Die Formel 1 war und ist ein Milliardengeschäft. Und ich denke, dass diese Tatsache ausschlaggebender für die nun einsetzenden massiven Sicherheitsverbesserungen war als alle Mahnungen und Proteste der wieder gegründeten Fahrergewerkschaft. Deutsche Formel-1-Fans unterschätzen gerne, wie traumatisch das Imola-Wochenende für viele Formel-1-Anhänger, nicht nur in Brasilien, sondern weltweit war. Unser Vermieter in Ungarn, ein glühender Formel-1-Fan, seit die Königsklasse 1986 erstmals in dem damals noch kommunistischen Land Station gemacht hatte, verriet mir einmal, dass er nach Sennas Tod jahrelang keine Rennen mehr schauen konnte. In Deutschland war das Drama von Imola auch deswegen so schnell vergessen, weil am Ende der Saison 1994 statt Sennas viertem Titel die erste Weltmeisterschaft für einen deutschen Fahrer in der Geschichte der Rennserie stand.

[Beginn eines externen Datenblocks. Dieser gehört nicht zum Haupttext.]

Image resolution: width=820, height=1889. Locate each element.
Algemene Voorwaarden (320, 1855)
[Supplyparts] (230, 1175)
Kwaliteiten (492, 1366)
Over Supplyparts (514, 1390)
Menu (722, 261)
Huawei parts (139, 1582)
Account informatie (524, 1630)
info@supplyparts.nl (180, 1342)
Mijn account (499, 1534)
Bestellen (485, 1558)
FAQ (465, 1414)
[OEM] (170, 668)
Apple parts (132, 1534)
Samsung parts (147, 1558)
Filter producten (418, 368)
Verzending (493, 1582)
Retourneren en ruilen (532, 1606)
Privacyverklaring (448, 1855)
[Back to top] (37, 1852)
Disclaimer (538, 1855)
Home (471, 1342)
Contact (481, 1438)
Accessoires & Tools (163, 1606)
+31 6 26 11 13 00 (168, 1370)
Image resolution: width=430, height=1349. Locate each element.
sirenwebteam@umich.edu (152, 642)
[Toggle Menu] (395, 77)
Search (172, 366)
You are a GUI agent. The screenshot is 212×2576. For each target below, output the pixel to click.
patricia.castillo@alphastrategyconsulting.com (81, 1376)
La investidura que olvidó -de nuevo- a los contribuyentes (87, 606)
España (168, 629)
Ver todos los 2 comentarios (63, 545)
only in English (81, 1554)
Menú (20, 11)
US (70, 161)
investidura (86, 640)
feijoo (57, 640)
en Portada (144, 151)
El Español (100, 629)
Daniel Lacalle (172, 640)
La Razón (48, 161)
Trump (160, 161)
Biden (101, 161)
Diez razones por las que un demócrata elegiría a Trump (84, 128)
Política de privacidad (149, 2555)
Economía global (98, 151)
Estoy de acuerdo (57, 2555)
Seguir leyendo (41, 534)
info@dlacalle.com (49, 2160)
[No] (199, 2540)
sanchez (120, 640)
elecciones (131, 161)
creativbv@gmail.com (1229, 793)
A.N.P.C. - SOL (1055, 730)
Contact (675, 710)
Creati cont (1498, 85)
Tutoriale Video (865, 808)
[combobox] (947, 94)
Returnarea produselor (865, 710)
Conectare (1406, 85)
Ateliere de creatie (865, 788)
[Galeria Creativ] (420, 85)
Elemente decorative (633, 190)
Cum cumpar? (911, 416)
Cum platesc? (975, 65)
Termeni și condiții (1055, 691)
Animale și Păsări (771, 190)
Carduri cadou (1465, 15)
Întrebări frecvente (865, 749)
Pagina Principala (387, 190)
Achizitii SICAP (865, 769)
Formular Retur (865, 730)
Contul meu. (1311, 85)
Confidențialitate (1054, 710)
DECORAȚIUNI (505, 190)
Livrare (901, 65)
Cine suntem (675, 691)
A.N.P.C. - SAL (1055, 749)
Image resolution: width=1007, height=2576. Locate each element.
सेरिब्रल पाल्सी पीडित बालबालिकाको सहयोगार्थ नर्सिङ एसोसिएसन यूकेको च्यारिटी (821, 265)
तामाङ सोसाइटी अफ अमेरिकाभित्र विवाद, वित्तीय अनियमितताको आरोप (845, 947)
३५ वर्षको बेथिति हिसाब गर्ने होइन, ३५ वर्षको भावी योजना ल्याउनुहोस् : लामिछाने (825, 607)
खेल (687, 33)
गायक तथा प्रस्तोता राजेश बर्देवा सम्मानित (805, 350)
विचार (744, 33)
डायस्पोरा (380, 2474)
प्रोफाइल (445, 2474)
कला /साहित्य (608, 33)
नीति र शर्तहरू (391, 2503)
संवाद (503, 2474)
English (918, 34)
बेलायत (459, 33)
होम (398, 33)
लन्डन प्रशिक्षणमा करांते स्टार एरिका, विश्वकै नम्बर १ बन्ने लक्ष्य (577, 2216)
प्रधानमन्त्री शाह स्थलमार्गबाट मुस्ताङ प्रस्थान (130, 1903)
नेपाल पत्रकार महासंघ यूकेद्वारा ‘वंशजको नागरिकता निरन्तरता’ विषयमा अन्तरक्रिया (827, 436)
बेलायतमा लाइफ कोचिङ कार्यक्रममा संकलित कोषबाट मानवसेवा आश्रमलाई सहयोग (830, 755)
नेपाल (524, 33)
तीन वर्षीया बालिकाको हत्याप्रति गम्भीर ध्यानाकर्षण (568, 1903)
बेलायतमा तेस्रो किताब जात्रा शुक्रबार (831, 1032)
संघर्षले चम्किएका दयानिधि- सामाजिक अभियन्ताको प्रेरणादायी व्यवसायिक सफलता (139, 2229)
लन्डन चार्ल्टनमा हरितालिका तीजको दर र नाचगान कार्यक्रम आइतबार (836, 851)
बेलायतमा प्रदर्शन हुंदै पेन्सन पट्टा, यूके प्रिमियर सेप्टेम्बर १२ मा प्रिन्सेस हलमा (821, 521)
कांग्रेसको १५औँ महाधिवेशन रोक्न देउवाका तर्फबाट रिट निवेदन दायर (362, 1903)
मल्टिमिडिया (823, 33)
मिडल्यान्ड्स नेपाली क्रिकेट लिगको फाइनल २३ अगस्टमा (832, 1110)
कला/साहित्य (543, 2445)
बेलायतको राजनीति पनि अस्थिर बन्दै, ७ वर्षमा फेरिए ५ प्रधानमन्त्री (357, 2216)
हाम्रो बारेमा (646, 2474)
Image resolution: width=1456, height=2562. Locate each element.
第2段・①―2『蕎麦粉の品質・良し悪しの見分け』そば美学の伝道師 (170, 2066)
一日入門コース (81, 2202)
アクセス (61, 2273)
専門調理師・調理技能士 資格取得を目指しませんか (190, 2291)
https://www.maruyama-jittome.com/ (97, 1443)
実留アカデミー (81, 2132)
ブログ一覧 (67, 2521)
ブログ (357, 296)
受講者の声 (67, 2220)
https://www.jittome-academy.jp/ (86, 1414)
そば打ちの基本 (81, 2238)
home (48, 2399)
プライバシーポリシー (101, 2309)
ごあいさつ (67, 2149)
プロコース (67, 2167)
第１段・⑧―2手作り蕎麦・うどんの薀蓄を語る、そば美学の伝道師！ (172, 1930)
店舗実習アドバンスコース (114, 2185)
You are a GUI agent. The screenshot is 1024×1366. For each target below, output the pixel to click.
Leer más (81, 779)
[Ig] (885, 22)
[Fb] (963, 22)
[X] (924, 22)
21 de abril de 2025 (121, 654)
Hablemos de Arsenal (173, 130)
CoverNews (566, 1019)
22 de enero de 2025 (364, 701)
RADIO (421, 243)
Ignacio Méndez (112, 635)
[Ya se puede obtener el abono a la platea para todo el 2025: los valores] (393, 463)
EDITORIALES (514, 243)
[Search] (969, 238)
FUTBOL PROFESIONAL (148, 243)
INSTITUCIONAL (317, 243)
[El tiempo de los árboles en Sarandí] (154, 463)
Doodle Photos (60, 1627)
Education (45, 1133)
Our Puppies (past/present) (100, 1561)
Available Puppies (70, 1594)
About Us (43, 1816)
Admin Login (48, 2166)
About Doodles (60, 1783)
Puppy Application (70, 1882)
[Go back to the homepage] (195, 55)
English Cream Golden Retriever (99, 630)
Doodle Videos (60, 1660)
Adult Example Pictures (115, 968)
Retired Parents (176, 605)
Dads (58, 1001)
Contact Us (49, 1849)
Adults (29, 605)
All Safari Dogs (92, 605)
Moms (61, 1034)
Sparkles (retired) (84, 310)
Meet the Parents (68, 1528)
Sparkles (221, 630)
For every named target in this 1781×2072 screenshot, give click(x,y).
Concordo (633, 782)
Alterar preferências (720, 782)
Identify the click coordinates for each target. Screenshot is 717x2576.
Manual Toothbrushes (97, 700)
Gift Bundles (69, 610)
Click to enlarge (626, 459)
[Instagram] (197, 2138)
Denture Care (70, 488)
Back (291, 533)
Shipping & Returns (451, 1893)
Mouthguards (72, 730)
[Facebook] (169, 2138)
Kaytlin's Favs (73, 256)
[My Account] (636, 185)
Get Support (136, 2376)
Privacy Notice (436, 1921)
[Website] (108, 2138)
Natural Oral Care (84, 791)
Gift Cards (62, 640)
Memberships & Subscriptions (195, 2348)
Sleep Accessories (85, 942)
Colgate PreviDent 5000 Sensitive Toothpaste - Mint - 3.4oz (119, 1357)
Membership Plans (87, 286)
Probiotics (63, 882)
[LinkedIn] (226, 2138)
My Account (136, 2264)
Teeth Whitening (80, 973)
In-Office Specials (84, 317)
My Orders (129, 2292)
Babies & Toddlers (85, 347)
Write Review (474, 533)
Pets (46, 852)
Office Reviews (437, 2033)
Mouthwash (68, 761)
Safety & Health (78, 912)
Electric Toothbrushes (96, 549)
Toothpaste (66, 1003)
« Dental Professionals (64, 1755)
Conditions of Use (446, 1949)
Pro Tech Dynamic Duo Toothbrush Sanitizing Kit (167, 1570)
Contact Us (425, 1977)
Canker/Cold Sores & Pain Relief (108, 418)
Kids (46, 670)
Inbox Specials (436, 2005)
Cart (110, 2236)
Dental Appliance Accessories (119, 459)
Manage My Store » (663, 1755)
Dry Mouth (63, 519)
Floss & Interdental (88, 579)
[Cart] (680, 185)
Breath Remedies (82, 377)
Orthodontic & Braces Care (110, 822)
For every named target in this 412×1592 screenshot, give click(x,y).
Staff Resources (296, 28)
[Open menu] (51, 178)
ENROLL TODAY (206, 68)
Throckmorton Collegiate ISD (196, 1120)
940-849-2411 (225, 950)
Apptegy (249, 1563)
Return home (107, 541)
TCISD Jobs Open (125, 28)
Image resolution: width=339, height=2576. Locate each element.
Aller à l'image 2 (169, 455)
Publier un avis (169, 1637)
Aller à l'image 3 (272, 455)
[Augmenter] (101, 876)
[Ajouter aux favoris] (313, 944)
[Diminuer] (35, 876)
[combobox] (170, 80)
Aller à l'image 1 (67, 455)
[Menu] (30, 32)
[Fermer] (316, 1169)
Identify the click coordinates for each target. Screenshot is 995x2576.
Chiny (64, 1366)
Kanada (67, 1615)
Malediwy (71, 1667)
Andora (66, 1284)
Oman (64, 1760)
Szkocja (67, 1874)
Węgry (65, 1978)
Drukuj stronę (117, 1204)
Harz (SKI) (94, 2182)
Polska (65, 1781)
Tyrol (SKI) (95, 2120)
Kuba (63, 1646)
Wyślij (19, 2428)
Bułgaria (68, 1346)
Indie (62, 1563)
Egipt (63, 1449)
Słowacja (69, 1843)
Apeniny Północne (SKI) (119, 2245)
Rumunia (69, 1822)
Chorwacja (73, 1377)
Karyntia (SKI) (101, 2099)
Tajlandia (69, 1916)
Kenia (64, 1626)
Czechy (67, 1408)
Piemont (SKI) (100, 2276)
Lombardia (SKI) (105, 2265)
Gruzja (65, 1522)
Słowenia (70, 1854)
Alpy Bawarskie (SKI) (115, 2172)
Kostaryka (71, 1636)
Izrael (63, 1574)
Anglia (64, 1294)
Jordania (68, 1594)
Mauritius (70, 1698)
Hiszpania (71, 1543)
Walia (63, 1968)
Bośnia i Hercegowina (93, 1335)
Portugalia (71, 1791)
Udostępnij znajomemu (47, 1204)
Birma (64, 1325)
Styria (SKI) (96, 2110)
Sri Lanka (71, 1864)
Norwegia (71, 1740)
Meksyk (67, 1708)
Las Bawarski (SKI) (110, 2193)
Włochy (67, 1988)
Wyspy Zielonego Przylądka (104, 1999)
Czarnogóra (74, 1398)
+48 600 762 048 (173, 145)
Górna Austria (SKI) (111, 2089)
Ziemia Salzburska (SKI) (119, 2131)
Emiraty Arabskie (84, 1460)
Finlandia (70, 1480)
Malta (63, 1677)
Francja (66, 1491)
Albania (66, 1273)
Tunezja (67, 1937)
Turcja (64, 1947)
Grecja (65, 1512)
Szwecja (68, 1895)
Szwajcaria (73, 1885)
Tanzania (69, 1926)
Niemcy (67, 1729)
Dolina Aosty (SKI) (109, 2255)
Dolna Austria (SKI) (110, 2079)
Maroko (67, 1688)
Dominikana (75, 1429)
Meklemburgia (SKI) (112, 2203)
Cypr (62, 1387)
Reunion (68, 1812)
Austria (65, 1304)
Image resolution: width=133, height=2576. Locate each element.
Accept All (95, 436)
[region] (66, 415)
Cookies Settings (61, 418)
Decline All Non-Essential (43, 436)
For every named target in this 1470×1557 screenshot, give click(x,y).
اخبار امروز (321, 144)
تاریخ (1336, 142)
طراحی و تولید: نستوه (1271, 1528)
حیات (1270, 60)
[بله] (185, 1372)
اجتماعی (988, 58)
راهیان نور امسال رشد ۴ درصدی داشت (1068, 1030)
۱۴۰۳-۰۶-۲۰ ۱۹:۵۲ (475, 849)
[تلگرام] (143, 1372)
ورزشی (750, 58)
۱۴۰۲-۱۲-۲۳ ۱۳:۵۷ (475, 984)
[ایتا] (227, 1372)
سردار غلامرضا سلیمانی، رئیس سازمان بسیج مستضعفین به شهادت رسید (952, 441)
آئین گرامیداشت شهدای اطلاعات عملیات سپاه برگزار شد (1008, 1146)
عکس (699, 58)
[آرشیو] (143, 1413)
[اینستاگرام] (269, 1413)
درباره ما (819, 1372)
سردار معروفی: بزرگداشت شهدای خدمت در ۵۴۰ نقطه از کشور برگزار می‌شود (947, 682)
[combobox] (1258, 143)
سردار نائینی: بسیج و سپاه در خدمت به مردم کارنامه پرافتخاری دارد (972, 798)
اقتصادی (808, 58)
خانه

Doch den Verantwortlichen um Bernie Ecclestone und Max Mosley musste klar gewesen sein: Ein Horror-Wochenende wie in Imola darf sich nicht wiederholen, wenn die Formel 1 eine Familienveranstaltung bleiben und weiterhin für so viele Menschen auf der ganzen Welt attraktiv bleiben will. Es stand viel Geld auf dem Spiel. Und die Reformen kamen nun zügig, auch ganz ohne politischen Druck. Neben verschiedener Regelanpassungen noch während der Saison, die die Autos etwas leichter zu fahren machen sollten, wurde als Folge des Radunfalls von Alboreto eine Geschwindigkeitsbegrenzung in der Boxengasse bei Rennen eingeführt, die bis heute gilt.

In den nächsten Jahren kamen unter anderem Verbesserungen der Streckenbegrenzungen (obwohl die heute genutzten Tecpro-Begrenzungen erst 2006 eingeführt wurden), ein wesentlich längeres Monocoque und schließlich die Kopf-Nackenstütze hinzu. Den Titanbügel Halo, der den Kopf des Fahrers schützen soll, führte die Fia 2018 dann übrigens gegen den ausdrücklichen Widerstand vieler Fahrer und Teams ein. Sicherheit ist heute die Grundlage für das Geschäftsmodell Formel 1. Sicher ist auch darauf zurückzuführen, dass es in der Formel 1 seit jenem verhängnisvollen Imola-Rennen 1994 nur einen tödlichen Unfall gab, der noch dazu unter sehr speziellen und unglücklichen Umständen passierte und definitiv auf menschliches Versagen zurückzuführen war.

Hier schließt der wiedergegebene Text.